After a review of sporting activities in the year 2013, one conclusion that can be drawn is that Liberian sports must do better.

True, Liberian sports can do better, and like all things that involve in the development of our country, there is a high optimism that Liberian sports can do better.

But to want to do better is a decision that we must take to be able to do better. But the most important aspect of the willingness to do better, in any event, involves positive actions we must take to do better.

Interestingly, the Liberia Football Association has committed Liberia to participate in all CAF and FIFA competitions. There is the need for the Government of Liberia participation and blessing a five year development plan to revive Liberian soccer.

The plan, I am told, has been reviewed with several individuals who have expressed the hope that with government’s blessing, Liberian football will see some life, from now on.

To ensure the success of the five-year plan much work needs to be done. There must be a serious commitment from the technical team, and its counterparts.

There must be money, and it means that there must some financial commitment to ensure that the plan will work.

For example, having registered the female national team to participate in the CAF and World Cup tournaments, means we must prepare the team.

Success to participate in sports is no accident. We must have a conscious plan, something tangible to work with.
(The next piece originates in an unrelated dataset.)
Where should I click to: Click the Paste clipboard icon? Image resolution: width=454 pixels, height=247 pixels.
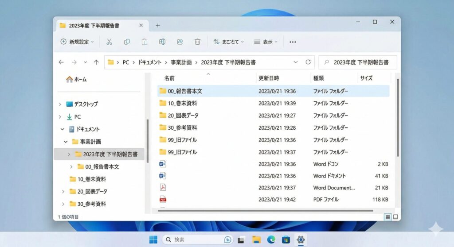[x=145, y=42]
If we want success, which was the reason to register the team, then we must begin to unfold our plan.

We must prepare and in sports, such as in life, success and doing the best is the result of hard work. If you want success then you must understand what success means and then be prepared to work for it.

Our desire for success in the coming year must be based on the past poor results of our teams in the various competitions.

Consider the World Cup participation and how well we did; look at the Confederation Cup and the rest of the competitions, and even the WAFU invitational tournament that a select side of the national team participated in Ghana.

Once again, look at the poor results of the LPRC-Oilers in the basketball finals of the FIBA tournament in Tunisia. The poor results should provide us a way forward and to be committed to do what can make our teams do better.

Truly, success in sports means hard work and training. It means discipline from the playing team and it also demand resources to motivate the players. Once we are aware of what we need to do and get that accomplished, there is a high chance that this year’s sports fortunes will be better.

This readiness must affect all sports. There was once a wonderful sport called boxing which has lost its existence, and now languishing in oblivion because there are not men enough to lead it. Perhaps knowing that the late South African President, Nelson Mandela, was once a boxer should motivate Liberian boxers to do better.

Overall, the desire to do better this year must be the guiding principle in the search for glories in sports in 2014.